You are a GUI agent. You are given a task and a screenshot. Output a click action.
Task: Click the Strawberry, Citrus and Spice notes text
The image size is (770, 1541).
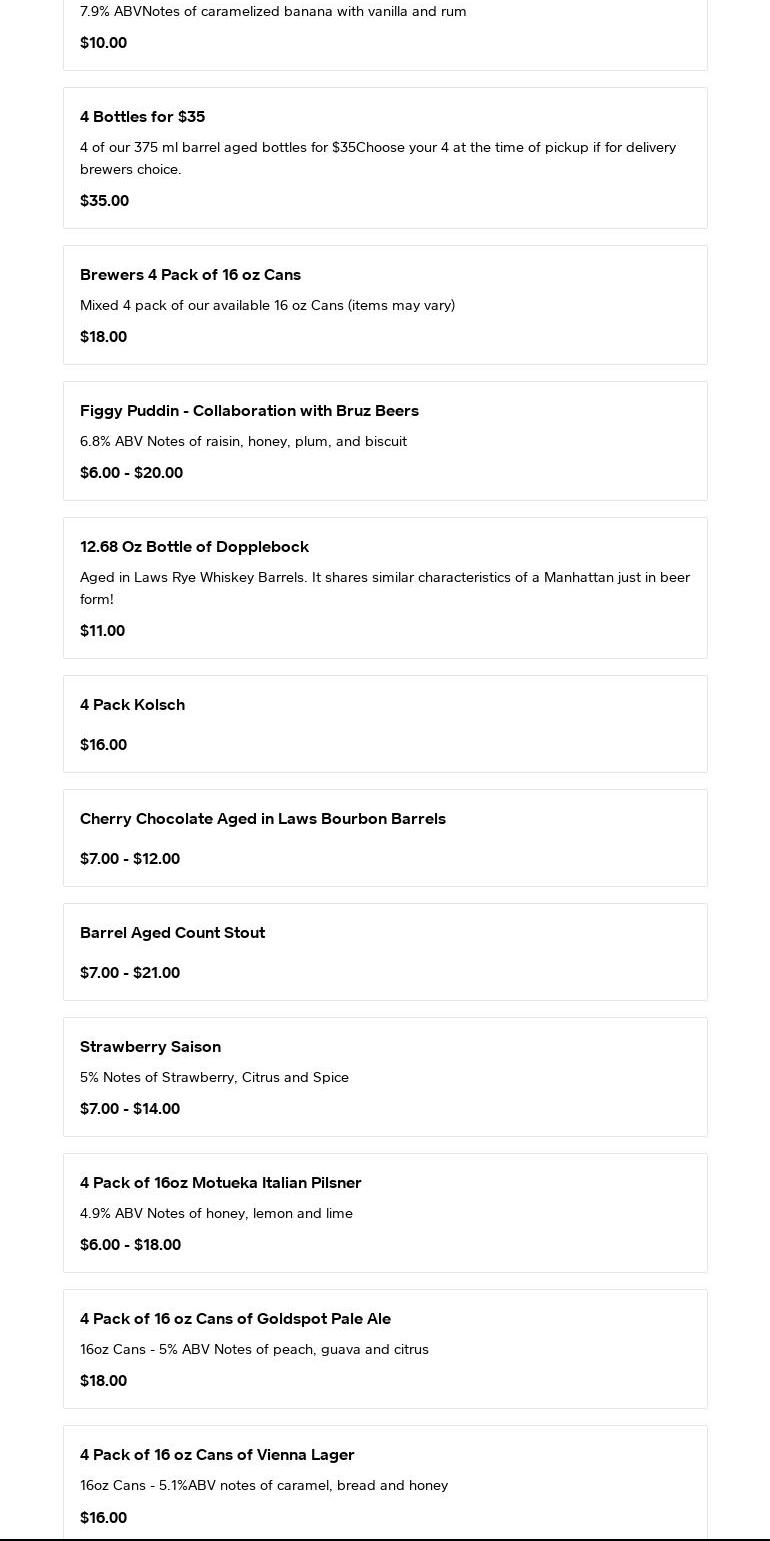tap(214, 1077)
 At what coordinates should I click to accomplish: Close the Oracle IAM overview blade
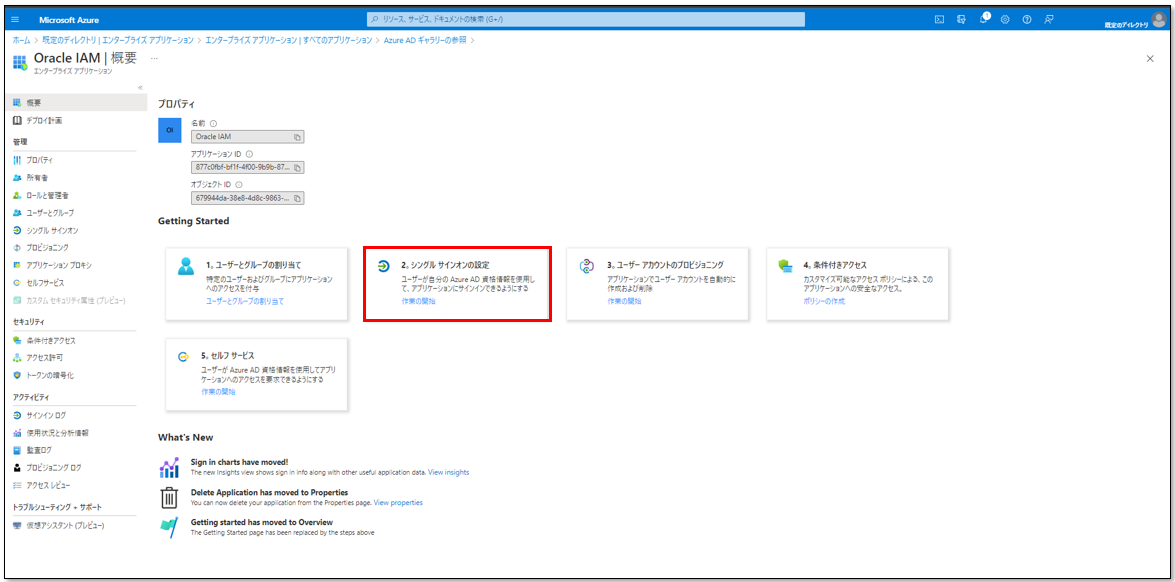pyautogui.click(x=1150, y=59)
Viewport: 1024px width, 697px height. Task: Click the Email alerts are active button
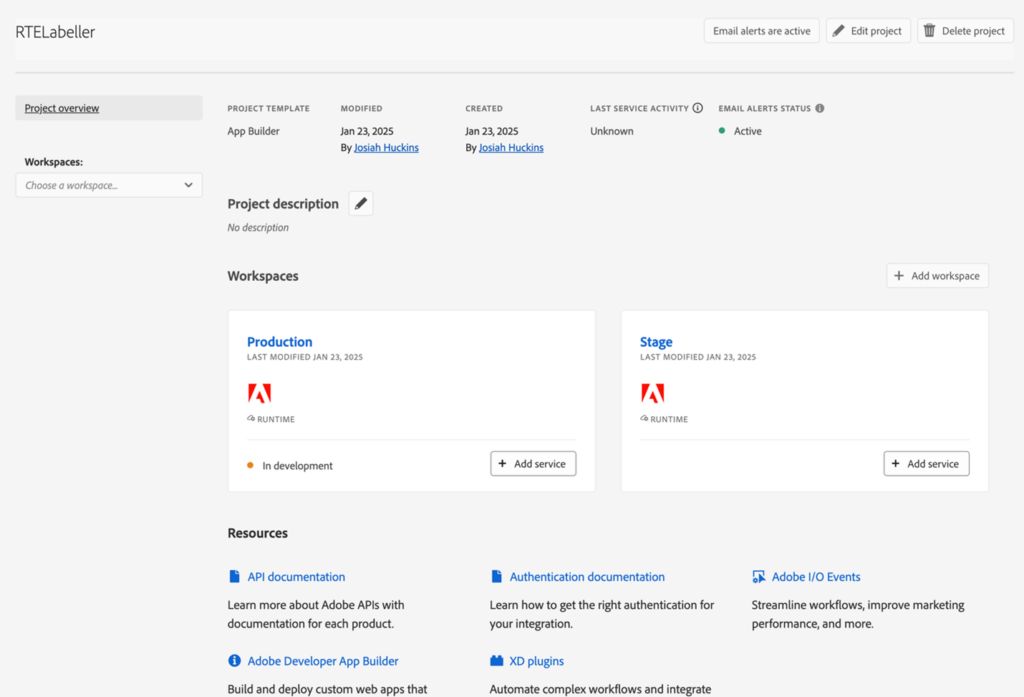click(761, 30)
□ □ □
• _Prompt_
Copy all the data exactly as written, but skip any picture.

• _Response area_
You are a GUI agent. You are given a task and a screenshot. Output a click action.
Task: Click the Strawberry, Citrus and Spice notes text
The image size is (770, 1541).
tap(214, 1077)
 At what coordinates should I click to accomplish: Close the Oracle IAM overview blade
pyautogui.click(x=1150, y=59)
Viewport: 1024px width, 697px height. Task: Click the Email alerts are active button
click(761, 30)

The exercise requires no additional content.